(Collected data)
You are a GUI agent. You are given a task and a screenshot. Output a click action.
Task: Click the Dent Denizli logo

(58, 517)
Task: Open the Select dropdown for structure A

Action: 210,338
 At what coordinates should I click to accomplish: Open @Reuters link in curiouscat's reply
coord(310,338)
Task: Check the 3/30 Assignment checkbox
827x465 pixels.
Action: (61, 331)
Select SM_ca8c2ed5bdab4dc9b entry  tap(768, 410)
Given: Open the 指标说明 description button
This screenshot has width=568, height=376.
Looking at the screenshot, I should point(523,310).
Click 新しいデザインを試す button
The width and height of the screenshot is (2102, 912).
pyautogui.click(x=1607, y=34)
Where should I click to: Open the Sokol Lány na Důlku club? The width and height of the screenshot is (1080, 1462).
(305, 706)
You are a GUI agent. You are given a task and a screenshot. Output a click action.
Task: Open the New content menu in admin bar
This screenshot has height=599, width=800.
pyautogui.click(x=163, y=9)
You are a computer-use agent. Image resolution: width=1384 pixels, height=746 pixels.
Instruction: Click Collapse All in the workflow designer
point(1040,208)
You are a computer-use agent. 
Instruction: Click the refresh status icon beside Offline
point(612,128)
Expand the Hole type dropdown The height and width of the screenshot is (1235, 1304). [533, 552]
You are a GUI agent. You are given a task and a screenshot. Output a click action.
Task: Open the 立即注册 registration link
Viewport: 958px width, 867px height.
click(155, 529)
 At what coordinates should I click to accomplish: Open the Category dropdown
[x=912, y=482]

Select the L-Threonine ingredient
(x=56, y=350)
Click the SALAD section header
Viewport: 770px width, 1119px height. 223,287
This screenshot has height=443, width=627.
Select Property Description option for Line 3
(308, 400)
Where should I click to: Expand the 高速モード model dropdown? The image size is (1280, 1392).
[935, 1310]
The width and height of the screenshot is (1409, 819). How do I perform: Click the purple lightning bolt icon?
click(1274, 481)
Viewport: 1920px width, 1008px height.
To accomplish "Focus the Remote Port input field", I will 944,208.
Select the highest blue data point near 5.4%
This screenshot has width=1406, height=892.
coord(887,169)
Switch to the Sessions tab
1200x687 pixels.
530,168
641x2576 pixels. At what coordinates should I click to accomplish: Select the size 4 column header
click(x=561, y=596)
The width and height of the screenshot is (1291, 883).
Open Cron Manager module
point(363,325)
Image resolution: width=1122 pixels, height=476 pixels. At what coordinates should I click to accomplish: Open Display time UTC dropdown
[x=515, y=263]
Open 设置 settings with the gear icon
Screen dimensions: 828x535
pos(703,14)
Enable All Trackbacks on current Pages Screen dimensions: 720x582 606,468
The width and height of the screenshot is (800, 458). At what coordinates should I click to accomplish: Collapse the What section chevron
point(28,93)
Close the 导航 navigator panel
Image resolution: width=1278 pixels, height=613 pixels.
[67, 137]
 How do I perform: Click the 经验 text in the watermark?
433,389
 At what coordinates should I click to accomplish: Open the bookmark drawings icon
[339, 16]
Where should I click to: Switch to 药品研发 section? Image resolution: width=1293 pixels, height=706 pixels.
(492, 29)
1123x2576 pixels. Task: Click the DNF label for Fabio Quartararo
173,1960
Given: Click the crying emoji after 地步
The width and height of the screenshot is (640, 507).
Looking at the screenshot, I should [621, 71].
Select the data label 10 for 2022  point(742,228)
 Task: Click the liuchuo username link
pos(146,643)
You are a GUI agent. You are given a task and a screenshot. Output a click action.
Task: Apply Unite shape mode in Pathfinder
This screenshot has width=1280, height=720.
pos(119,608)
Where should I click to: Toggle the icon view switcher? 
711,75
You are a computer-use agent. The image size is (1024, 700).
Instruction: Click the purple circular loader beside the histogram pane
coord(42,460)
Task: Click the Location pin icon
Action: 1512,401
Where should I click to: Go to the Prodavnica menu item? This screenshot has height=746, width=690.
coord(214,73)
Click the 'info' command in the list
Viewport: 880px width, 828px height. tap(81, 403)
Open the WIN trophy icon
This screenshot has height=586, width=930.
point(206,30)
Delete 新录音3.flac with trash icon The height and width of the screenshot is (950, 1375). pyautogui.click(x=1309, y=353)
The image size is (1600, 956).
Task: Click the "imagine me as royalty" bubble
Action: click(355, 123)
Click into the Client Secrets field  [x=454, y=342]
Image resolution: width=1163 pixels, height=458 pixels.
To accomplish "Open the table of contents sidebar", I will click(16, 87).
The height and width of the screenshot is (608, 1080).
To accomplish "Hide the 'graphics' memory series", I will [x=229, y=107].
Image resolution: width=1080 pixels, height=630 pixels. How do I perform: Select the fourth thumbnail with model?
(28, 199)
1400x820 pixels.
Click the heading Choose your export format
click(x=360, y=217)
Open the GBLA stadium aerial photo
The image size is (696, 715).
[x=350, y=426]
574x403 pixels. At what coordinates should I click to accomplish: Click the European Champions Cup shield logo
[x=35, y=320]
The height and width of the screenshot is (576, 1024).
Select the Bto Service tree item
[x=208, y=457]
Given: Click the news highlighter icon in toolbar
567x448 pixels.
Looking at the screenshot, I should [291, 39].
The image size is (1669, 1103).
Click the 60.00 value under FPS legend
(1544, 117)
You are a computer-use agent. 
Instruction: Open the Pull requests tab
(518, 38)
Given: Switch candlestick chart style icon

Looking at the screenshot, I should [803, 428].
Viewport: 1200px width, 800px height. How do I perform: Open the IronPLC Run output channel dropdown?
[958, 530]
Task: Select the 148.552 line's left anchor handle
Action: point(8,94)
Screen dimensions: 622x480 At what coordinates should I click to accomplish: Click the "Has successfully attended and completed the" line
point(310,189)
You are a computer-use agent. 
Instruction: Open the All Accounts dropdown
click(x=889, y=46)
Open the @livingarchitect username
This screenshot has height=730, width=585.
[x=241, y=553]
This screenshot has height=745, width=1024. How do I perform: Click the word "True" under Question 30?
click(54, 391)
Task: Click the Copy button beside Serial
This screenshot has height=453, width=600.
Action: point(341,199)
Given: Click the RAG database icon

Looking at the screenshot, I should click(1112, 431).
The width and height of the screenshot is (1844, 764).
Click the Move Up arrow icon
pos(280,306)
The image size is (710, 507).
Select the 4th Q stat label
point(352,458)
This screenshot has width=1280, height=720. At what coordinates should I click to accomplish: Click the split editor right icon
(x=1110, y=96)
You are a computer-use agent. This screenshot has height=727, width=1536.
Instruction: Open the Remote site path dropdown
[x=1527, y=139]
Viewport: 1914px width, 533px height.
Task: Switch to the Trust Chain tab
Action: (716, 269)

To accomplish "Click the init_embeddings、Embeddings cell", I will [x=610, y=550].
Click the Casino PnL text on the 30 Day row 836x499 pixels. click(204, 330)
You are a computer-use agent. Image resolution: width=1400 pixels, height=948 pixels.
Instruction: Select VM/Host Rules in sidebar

◆ About this task: Repeat all the records. Match each line exactly.

◆ Result for this exercise:
You are a GUI agent. You are given a task and a screenshot. Output a click action.
Task: Click the Dent Denizli logo

(58, 517)
Task: Open the Select dropdown for structure A

Action: 210,338
 At what coordinates should I click to accomplish: Open @Reuters link in curiouscat's reply
coord(310,338)
Task: Check the 3/30 Assignment checkbox
827x465 pixels.
Action: (61, 331)
Select SM_ca8c2ed5bdab4dc9b entry  tap(768, 410)
Given: Open the 指标说明 description button
This screenshot has width=568, height=376.
Looking at the screenshot, I should point(523,310).
Click 新しいデザインを試す button
The width and height of the screenshot is (2102, 912).
pyautogui.click(x=1607, y=34)
Where should I click to: Open the Sokol Lány na Důlku club? The width and height of the screenshot is (1080, 1462).
(305, 706)
You are a GUI agent. You are given a task and a screenshot. Output a click action.
Task: Open the New content menu in admin bar
This screenshot has height=599, width=800.
pyautogui.click(x=163, y=9)
You are a computer-use agent. Image resolution: width=1384 pixels, height=746 pixels.
Instruction: Click Collapse All in the workflow designer
point(1040,208)
You are a computer-use agent. 
Instruction: Click the refresh status icon beside Offline
point(612,128)
Expand the Hole type dropdown The height and width of the screenshot is (1235, 1304). [533, 552]
You are a GUI agent. You are given a task and a screenshot. Output a click action.
Task: Open the 立即注册 registration link
Viewport: 958px width, 867px height.
click(155, 529)
 At what coordinates should I click to accomplish: Open the Category dropdown
[x=912, y=482]

Select the L-Threonine ingredient
(x=56, y=350)
Click the SALAD section header
Viewport: 770px width, 1119px height. 223,287
This screenshot has height=443, width=627.
Select Property Description option for Line 3
(308, 400)
Where should I click to: Expand the 高速モード model dropdown? The image size is (1280, 1392).
[935, 1310]
The width and height of the screenshot is (1409, 819). How do I perform: Click the purple lightning bolt icon?
click(1274, 481)
Viewport: 1920px width, 1008px height.
To accomplish "Focus the Remote Port input field", I will 944,208.
Select the highest blue data point near 5.4%
This screenshot has width=1406, height=892.
coord(887,169)
Switch to the Sessions tab
1200x687 pixels.
530,168
641x2576 pixels. At what coordinates should I click to accomplish: Select the size 4 column header
click(x=561, y=596)
The width and height of the screenshot is (1291, 883).
Open Cron Manager module
point(363,325)
Image resolution: width=1122 pixels, height=476 pixels. At what coordinates should I click to accomplish: Open Display time UTC dropdown
[x=515, y=263]
Open 设置 settings with the gear icon
Screen dimensions: 828x535
pos(703,14)
Enable All Trackbacks on current Pages Screen dimensions: 720x582 606,468
The width and height of the screenshot is (800, 458). At what coordinates should I click to accomplish: Collapse the What section chevron
point(28,93)
Close the 导航 navigator panel
Image resolution: width=1278 pixels, height=613 pixels.
[67, 137]
 How do I perform: Click the 经验 text in the watermark?
433,389
 At what coordinates should I click to accomplish: Open the bookmark drawings icon
[339, 16]
Where should I click to: Switch to 药品研发 section? Image resolution: width=1293 pixels, height=706 pixels.
(492, 29)
1123x2576 pixels. Task: Click the DNF label for Fabio Quartararo
173,1960
Given: Click the crying emoji after 地步
The width and height of the screenshot is (640, 507).
Looking at the screenshot, I should [621, 71].
Select the data label 10 for 2022  point(742,228)
 Task: Click the liuchuo username link
pos(146,643)
You are a GUI agent. You are given a task and a screenshot. Output a click action.
Task: Apply Unite shape mode in Pathfinder
This screenshot has width=1280, height=720.
pos(119,608)
Where should I click to: Toggle the icon view switcher? 
711,75
You are a computer-use agent. The image size is (1024, 700).
Instruction: Click the purple circular loader beside the histogram pane
coord(42,460)
Task: Click the Location pin icon
Action: 1512,401
Where should I click to: Go to the Prodavnica menu item? This screenshot has height=746, width=690.
coord(214,73)
Click the 'info' command in the list
Viewport: 880px width, 828px height. tap(81, 403)
Open the WIN trophy icon
This screenshot has height=586, width=930.
point(206,30)
Delete 新录音3.flac with trash icon The height and width of the screenshot is (950, 1375). pyautogui.click(x=1309, y=353)
The image size is (1600, 956).
Task: Click the "imagine me as royalty" bubble
Action: click(355, 123)
Click into the Client Secrets field  [x=454, y=342]
Image resolution: width=1163 pixels, height=458 pixels.
To accomplish "Open the table of contents sidebar", I will click(16, 87).
The height and width of the screenshot is (608, 1080).
To accomplish "Hide the 'graphics' memory series", I will [x=229, y=107].
Image resolution: width=1080 pixels, height=630 pixels. How do I perform: Select the fourth thumbnail with model?
(28, 199)
1400x820 pixels.
Click the heading Choose your export format
click(x=360, y=217)
Open the GBLA stadium aerial photo
The image size is (696, 715).
[x=350, y=426]
574x403 pixels. At what coordinates should I click to accomplish: Click the European Champions Cup shield logo
[x=35, y=320]
The height and width of the screenshot is (576, 1024).
Select the Bto Service tree item
[x=208, y=457]
Given: Click the news highlighter icon in toolbar
567x448 pixels.
Looking at the screenshot, I should [291, 39].
The image size is (1669, 1103).
Click the 60.00 value under FPS legend
(1544, 117)
You are a computer-use agent. 
Instruction: Open the Pull requests tab
(518, 38)
Given: Switch candlestick chart style icon

Looking at the screenshot, I should [803, 428].
Viewport: 1200px width, 800px height. How do I perform: Open the IronPLC Run output channel dropdown?
[958, 530]
Task: Select the 148.552 line's left anchor handle
Action: point(8,94)
Screen dimensions: 622x480 At what coordinates should I click to accomplish: Click the "Has successfully attended and completed the" line
point(310,189)
You are a computer-use agent. 
Instruction: Open the All Accounts dropdown
click(x=889, y=46)
Open the @livingarchitect username
This screenshot has height=730, width=585.
[x=241, y=553]
This screenshot has height=745, width=1024. How do I perform: Click the word "True" under Question 30?
click(54, 391)
Task: Click the Copy button beside Serial
This screenshot has height=453, width=600.
Action: point(341,199)
Given: Click the RAG database icon

Looking at the screenshot, I should click(1112, 431).
The width and height of the screenshot is (1844, 764).
Click the Move Up arrow icon
pos(280,306)
The image size is (710, 507).
Select the 4th Q stat label
point(352,458)
This screenshot has width=1280, height=720. At what coordinates should I click to accomplish: Click the split editor right icon
(x=1110, y=96)
You are a computer-use agent. This screenshot has height=727, width=1536.
Instruction: Open the Remote site path dropdown
[x=1527, y=139]
Viewport: 1914px width, 533px height.
Task: Switch to the Trust Chain tab
Action: (716, 269)

To accomplish "Click the init_embeddings、Embeddings cell", I will [x=610, y=550].
Click the Casino PnL text on the 30 Day row 836x499 pixels. click(204, 330)
You are a computer-use agent. Image resolution: width=1400 pixels, height=948 pixels.
Instruction: Select VM/Host Rules in sidebar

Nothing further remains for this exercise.